> [TASK PROMPT] Please retype every one of the records below, reproducing each line character for character with nothing changed.

THE DATA START

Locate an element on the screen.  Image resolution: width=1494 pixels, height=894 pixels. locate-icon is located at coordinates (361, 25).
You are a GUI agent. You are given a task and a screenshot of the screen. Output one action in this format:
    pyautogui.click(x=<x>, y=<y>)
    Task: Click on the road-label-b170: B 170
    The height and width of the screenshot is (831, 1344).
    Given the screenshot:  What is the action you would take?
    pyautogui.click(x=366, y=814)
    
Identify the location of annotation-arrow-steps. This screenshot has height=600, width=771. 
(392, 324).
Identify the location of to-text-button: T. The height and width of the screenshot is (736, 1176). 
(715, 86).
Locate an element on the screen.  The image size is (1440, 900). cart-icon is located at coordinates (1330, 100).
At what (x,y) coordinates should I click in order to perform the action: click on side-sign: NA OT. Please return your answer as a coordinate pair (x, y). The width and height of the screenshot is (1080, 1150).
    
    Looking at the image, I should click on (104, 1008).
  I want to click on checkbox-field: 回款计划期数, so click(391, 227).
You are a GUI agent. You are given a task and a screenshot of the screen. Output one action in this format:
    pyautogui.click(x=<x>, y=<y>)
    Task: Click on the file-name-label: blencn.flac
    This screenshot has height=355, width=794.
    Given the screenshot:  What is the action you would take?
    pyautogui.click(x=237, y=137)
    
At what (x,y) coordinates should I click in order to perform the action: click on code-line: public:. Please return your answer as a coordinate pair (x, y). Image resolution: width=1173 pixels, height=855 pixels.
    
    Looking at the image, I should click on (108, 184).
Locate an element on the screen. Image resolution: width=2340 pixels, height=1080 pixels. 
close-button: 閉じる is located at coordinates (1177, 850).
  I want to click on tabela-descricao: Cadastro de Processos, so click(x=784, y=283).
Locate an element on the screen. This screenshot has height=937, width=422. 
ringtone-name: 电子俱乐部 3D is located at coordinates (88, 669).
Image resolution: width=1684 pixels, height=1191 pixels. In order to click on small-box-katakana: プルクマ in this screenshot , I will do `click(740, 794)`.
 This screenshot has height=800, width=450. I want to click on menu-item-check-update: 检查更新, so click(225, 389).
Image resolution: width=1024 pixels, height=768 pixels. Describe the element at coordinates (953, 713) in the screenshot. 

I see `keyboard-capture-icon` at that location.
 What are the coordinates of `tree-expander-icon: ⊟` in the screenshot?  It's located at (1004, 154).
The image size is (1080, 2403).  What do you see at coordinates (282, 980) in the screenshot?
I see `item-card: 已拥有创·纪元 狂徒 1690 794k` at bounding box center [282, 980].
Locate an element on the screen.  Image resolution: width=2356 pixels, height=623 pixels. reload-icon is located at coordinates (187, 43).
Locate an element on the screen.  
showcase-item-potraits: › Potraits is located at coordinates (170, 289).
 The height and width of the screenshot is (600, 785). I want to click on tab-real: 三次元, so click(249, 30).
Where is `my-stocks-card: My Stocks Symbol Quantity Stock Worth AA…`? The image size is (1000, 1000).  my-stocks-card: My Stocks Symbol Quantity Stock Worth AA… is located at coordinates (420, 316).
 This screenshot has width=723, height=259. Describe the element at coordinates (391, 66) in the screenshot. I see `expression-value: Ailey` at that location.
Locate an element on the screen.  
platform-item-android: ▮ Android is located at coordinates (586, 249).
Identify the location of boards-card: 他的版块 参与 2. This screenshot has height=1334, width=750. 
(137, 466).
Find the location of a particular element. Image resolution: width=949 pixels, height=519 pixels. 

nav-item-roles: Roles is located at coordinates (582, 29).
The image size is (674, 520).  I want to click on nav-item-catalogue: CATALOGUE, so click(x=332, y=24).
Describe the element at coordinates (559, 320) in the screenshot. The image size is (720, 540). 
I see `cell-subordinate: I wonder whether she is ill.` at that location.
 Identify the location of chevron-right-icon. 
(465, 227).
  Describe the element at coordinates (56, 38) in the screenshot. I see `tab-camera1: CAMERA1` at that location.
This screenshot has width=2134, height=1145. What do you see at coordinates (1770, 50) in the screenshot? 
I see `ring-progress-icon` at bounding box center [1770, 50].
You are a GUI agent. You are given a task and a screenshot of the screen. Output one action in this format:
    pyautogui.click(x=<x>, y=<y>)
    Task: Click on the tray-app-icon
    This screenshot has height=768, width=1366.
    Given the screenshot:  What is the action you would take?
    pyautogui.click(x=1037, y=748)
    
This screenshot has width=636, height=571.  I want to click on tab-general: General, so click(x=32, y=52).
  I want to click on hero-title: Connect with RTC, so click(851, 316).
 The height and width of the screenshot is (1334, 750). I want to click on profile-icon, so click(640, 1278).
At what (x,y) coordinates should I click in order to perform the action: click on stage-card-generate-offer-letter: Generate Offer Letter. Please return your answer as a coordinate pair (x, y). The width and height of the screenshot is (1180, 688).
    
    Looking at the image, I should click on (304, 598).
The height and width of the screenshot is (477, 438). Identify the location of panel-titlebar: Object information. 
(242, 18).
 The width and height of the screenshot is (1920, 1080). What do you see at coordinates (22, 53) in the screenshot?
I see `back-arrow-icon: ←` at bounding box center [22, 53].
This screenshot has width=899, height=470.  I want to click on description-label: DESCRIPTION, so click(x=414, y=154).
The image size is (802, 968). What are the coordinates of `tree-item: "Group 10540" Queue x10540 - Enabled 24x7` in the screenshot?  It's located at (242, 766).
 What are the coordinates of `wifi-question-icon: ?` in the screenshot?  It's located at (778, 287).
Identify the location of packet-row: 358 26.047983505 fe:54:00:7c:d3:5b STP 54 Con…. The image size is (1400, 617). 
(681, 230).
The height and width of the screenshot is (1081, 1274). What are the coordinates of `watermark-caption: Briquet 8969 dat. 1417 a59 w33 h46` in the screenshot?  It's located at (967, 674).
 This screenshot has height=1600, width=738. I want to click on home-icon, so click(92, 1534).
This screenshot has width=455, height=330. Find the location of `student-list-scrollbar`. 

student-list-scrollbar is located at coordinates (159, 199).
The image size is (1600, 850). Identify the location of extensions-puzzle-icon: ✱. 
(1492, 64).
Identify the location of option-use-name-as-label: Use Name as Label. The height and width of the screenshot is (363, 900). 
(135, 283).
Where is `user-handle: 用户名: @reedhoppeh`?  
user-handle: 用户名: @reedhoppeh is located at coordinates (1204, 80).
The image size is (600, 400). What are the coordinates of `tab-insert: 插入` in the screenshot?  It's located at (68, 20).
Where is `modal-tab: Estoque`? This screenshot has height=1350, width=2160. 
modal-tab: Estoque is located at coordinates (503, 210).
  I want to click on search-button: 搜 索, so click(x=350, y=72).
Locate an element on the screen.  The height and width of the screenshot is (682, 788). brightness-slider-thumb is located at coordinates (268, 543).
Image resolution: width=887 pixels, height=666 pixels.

THE DATA END

> [PROBLEM SOLUTION]
Locate an element on the screen.  Image resolution: width=1494 pixels, height=894 pixels. locate-icon is located at coordinates (361, 25).
You are a GUI agent. You are given a task and a screenshot of the screen. Output one action in this format:
    pyautogui.click(x=<x>, y=<y>)
    Task: Click on the road-label-b170: B 170
    The height and width of the screenshot is (831, 1344).
    Given the screenshot:  What is the action you would take?
    pyautogui.click(x=366, y=814)
    
Identify the location of annotation-arrow-steps. This screenshot has height=600, width=771. 
(392, 324).
Identify the location of to-text-button: T. The height and width of the screenshot is (736, 1176). 
(715, 86).
Locate an element on the screen.  The image size is (1440, 900). cart-icon is located at coordinates (1330, 100).
At what (x,y) coordinates should I click in order to perform the action: click on side-sign: NA OT. Please return your answer as a coordinate pair (x, y). The width and height of the screenshot is (1080, 1150).
    
    Looking at the image, I should click on (104, 1008).
  I want to click on checkbox-field: 回款计划期数, so click(391, 227).
You are a GUI agent. You are given a task and a screenshot of the screen. Output one action in this format:
    pyautogui.click(x=<x>, y=<y>)
    Task: Click on the file-name-label: blencn.flac
    This screenshot has height=355, width=794.
    Given the screenshot:  What is the action you would take?
    pyautogui.click(x=237, y=137)
    
At what (x,y) coordinates should I click in order to perform the action: click on code-line: public:. Please return your answer as a coordinate pair (x, y). Image resolution: width=1173 pixels, height=855 pixels.
    
    Looking at the image, I should click on (108, 184).
Locate an element on the screen. Image resolution: width=2340 pixels, height=1080 pixels. 
close-button: 閉じる is located at coordinates (1177, 850).
  I want to click on tabela-descricao: Cadastro de Processos, so click(x=784, y=283).
Locate an element on the screen. This screenshot has height=937, width=422. 
ringtone-name: 电子俱乐部 3D is located at coordinates (88, 669).
Image resolution: width=1684 pixels, height=1191 pixels. In order to click on small-box-katakana: プルクマ in this screenshot , I will do `click(740, 794)`.
 This screenshot has height=800, width=450. I want to click on menu-item-check-update: 检查更新, so click(225, 389).
Image resolution: width=1024 pixels, height=768 pixels. Describe the element at coordinates (953, 713) in the screenshot. 

I see `keyboard-capture-icon` at that location.
 What are the coordinates of `tree-expander-icon: ⊟` in the screenshot?  It's located at (1004, 154).
The image size is (1080, 2403).  What do you see at coordinates (282, 980) in the screenshot?
I see `item-card: 已拥有创·纪元 狂徒 1690 794k` at bounding box center [282, 980].
Locate an element on the screen.  Image resolution: width=2356 pixels, height=623 pixels. reload-icon is located at coordinates (187, 43).
Locate an element on the screen.  
showcase-item-potraits: › Potraits is located at coordinates (170, 289).
 The height and width of the screenshot is (600, 785). I want to click on tab-real: 三次元, so click(249, 30).
Where is `my-stocks-card: My Stocks Symbol Quantity Stock Worth AA…`? The image size is (1000, 1000).  my-stocks-card: My Stocks Symbol Quantity Stock Worth AA… is located at coordinates (420, 316).
 This screenshot has width=723, height=259. Describe the element at coordinates (391, 66) in the screenshot. I see `expression-value: Ailey` at that location.
Locate an element on the screen.  
platform-item-android: ▮ Android is located at coordinates (586, 249).
Identify the location of boards-card: 他的版块 参与 2. This screenshot has height=1334, width=750. 
(137, 466).
Find the location of a particular element. Image resolution: width=949 pixels, height=519 pixels. 

nav-item-roles: Roles is located at coordinates (582, 29).
The image size is (674, 520).  I want to click on nav-item-catalogue: CATALOGUE, so click(x=332, y=24).
Describe the element at coordinates (559, 320) in the screenshot. The image size is (720, 540). 
I see `cell-subordinate: I wonder whether she is ill.` at that location.
 Identify the location of chevron-right-icon. 
(465, 227).
  Describe the element at coordinates (56, 38) in the screenshot. I see `tab-camera1: CAMERA1` at that location.
This screenshot has width=2134, height=1145. What do you see at coordinates (1770, 50) in the screenshot? 
I see `ring-progress-icon` at bounding box center [1770, 50].
You are a GUI agent. You are given a task and a screenshot of the screen. Output one action in this format:
    pyautogui.click(x=<x>, y=<y>)
    Task: Click on the tray-app-icon
    This screenshot has height=768, width=1366.
    Given the screenshot:  What is the action you would take?
    pyautogui.click(x=1037, y=748)
    
This screenshot has width=636, height=571.  I want to click on tab-general: General, so click(x=32, y=52).
  I want to click on hero-title: Connect with RTC, so click(851, 316).
 The height and width of the screenshot is (1334, 750). I want to click on profile-icon, so click(640, 1278).
At what (x,y) coordinates should I click in order to perform the action: click on stage-card-generate-offer-letter: Generate Offer Letter. Please return your answer as a coordinate pair (x, y). The width and height of the screenshot is (1180, 688).
    
    Looking at the image, I should click on (304, 598).
The height and width of the screenshot is (477, 438). Identify the location of panel-titlebar: Object information. 
(242, 18).
 The width and height of the screenshot is (1920, 1080). What do you see at coordinates (22, 53) in the screenshot?
I see `back-arrow-icon: ←` at bounding box center [22, 53].
This screenshot has width=899, height=470.  I want to click on description-label: DESCRIPTION, so click(x=414, y=154).
The image size is (802, 968). What are the coordinates of `tree-item: "Group 10540" Queue x10540 - Enabled 24x7` in the screenshot?  It's located at (242, 766).
 What are the coordinates of `wifi-question-icon: ?` in the screenshot?  It's located at (778, 287).
Identify the location of packet-row: 358 26.047983505 fe:54:00:7c:d3:5b STP 54 Con…. The image size is (1400, 617). 
(681, 230).
The height and width of the screenshot is (1081, 1274). What are the coordinates of `watermark-caption: Briquet 8969 dat. 1417 a59 w33 h46` in the screenshot?  It's located at (967, 674).
 This screenshot has height=1600, width=738. I want to click on home-icon, so click(92, 1534).
This screenshot has width=455, height=330. Find the location of `student-list-scrollbar`. 

student-list-scrollbar is located at coordinates (159, 199).
The image size is (1600, 850). Identify the location of extensions-puzzle-icon: ✱. 
(1492, 64).
Identify the location of option-use-name-as-label: Use Name as Label. The height and width of the screenshot is (363, 900). 
(135, 283).
Where is `user-handle: 用户名: @reedhoppeh`?  
user-handle: 用户名: @reedhoppeh is located at coordinates (1204, 80).
The image size is (600, 400). What are the coordinates of `tab-insert: 插入` in the screenshot?  It's located at (68, 20).
Where is `modal-tab: Estoque`? This screenshot has height=1350, width=2160. 
modal-tab: Estoque is located at coordinates (503, 210).
  I want to click on search-button: 搜 索, so click(x=350, y=72).
Locate an element on the screen.  The height and width of the screenshot is (682, 788). brightness-slider-thumb is located at coordinates (268, 543).
Image resolution: width=887 pixels, height=666 pixels.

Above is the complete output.